The Food and Drug Administration in the USA is under pressure to speed up drugs that may be helpful in the treatment of COVID-19. Remdesivir, originally approved for Ebola, may be helpful, as may the malaria drugs chloroquine and hydroxychloroquine. However, the safety / efficacy profile of these drugs needs to be clarified before they are used on a large scale to treat a disease for which they have not been studied. At this time, it is instructive to reflect on the situation that has given the FDA the authority to regulate drugs. This takes us back to 1938 and the passing of the Foods and Drugs Act.
In 1937, the little girl’s parents took her to the doctor because she had a sore throat that would simply not go away.

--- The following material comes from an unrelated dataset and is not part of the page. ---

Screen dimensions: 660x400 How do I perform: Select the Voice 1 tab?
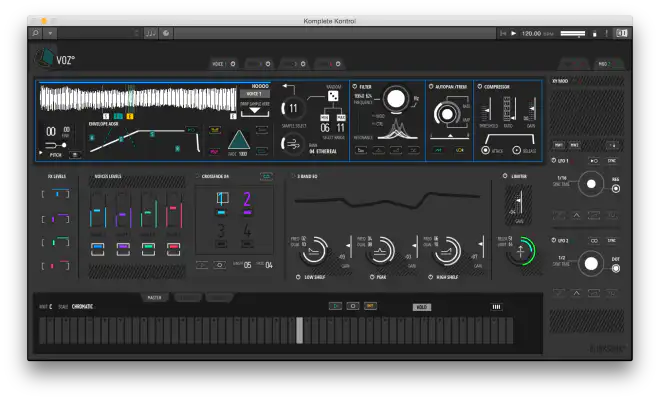253,93
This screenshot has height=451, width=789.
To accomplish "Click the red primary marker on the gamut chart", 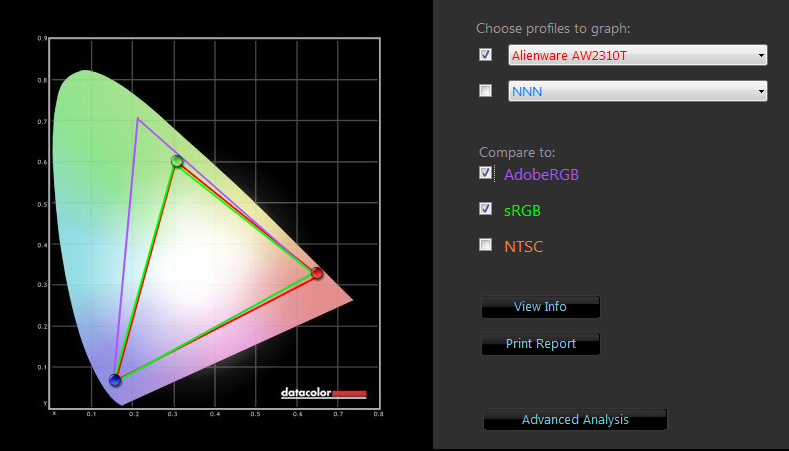I will pyautogui.click(x=317, y=273).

Say “Ahhhh”, said the doctor and quickly diagnosed a streptococcus infection. “Do you like raspberry syrup?” he asked? “Sure!” And with that, mother and daughter went to the local druggist to fill the prescription for elixir sulfanilamide.

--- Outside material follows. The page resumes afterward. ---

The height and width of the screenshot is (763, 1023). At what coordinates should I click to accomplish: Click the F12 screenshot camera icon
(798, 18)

The doctor did not expect to see this patient again, since sulfanilamide, which had been introduced a few years earlier, had proven its value not only against sore throats, but also against gonorrhea and meningitis. In many cases the doctor had prescribed sulfanilamide in the form of powders and pills with excellent results. But children had never liked to take pills and he was glad that someone had finally come up with a delicious sweet syrup that would make the medicine go down easily. Elixir sulfanilamide did just that. It also killed little Joan.
Death had not come quickly. There were days of vomiting, excruciating stomach pains and cramps. When the suffering finally ended, a distraught mother wrote to President Roosevelt: “Even the memory of my little girl is mixed with grief, because we can see her little body twirling back and forth and hear this little voice screaming in pain. It is my request that you take steps to prevent the sale of such medicines that cost little in the way of life and leave so much suffering and such bleak prospects for the future as I have tonight. “
President Roosevelt heard this plea and took action. Because this was not the first such case to have been brought to his attention. The Food and Drug Administration had informed him that Elixir Sulfanilamide was responsible for over a hundred deaths. A single doctor reported the deaths of six of his patients, including his best friend. In a heartbreaking letter to the FDA, he described his mental and emotional anguish at having innocently prescribed a deadly drug.
How could such a dangerous drug come onto the market? Easy. Incredible as it may seem now, drugs could be marketed without any kind of testing. Of course it was not in the interest of a company to sell harmful substances, but there were no legal safety requirements. This had to change, Roosevelt decreed, and within a year the Food and Drug Law of 1938 became law. Manufacturers would now have to obtain government approval to sell a drug and obtain such approval. They would have to prove that the product was safe. They still did not have to show that the drug was effective! This demand was only made in 1962 after the tragedy of Thalidomide. It is important to learn from the past and ensure that medicines are not put on the market without sufficient testing.